Gwendal Fossois, La philosophie selon Kaamelott
Un épisode important de la pop-culture télévisuelle intelligente
Voici enfin un livre qui prend Kaamelott au sérieux. Il tombe au bon moment puisque la critique intellectuelle a étrillé le film issu de la série. Et ce, bien à tort même si cette reprise cinématographique au gros budget a quelque peu obvié le sens premier de l’oeuvre. Néanmoins, une grande partie de cette critique n’a rien compris entre autres aux principes de répétition et de segmentation inhérents à la version originale.
Gageons cependant que dans quelques années ce film deviendra un film culte comme Les Bronzés ou les Astérix – dénigrés eux aussi à leur sortie.

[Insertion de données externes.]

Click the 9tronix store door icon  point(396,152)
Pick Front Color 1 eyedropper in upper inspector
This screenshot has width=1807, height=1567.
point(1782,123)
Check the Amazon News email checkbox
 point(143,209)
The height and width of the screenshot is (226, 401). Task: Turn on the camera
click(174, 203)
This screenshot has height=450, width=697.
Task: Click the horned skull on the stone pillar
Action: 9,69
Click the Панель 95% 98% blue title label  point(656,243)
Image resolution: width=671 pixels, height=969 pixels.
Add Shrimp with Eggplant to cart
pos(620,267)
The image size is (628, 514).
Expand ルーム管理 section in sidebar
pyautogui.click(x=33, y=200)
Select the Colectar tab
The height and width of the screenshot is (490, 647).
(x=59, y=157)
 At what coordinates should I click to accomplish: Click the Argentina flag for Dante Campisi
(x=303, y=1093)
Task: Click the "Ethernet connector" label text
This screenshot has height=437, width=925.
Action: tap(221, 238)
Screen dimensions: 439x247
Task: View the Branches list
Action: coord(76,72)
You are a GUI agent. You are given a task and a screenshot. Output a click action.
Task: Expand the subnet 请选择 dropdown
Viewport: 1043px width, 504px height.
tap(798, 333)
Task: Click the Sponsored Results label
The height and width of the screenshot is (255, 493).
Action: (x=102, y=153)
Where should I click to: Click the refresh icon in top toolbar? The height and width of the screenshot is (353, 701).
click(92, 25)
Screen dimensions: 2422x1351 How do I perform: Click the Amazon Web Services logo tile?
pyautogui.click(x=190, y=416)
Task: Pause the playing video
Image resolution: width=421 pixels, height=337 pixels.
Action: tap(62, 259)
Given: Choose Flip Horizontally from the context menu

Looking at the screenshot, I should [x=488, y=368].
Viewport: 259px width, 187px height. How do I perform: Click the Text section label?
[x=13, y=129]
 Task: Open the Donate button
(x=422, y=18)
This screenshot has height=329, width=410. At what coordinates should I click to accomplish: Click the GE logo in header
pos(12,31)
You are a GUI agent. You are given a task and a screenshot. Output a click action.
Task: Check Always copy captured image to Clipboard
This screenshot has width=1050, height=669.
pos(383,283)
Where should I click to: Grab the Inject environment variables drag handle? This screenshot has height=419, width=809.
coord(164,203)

Gwendal Fossois possède le grand mérite de considérer Kaamelott comme une oeuvre spécifique et non négligeable. Le philosophe grenoblois met à nu ses rouages de manière souvent pertinente : nous pensons par exemple aux comptages d’un Perceval souffrant d’un syndrome désormais à la mode. Certes, l’auteur laisse de côté certains bénéfices spéculatifs que pourraient nourrir bien des aspects plus cachés de Kaamelott.
Notamment le rôle de tous les couples (hétéros ou non) qui habillent la série. Ils ne fonctionnent qu’en étant dépareillés affectivement et/ou intellectuellement. Il y avait donc là une mine que l’auteur a négligée.
Nous le sentons en outre parfois mal à l’aise avec la passion qu’il porte à la série. Pour la justifier, il la transforme comme son livre et son analyse en un beau prétexte à une leçon de philosophie. Le livre est grevé de citations et d’inserts qui sont censés servir de supports à l’analyse mais qui tiennent d’un certain remplissage. La série devient une manière de leçon de philosophie appliquée et inversée.
La théorie philosophique propédeutique passe par l’exemple de la série. Celle-ci finit par devenir le prétexte à un tel propos.
Rendons cependant hommage à Gwendal Fossois. Il est le premier à publier un livre consacré à la défense d’une telle série. Elle restera un épisode important de la pop-culture télévisuelle intelligente. Le philosophe ne se cache pas sous la table de la bien-pensance intellectuelle crispée.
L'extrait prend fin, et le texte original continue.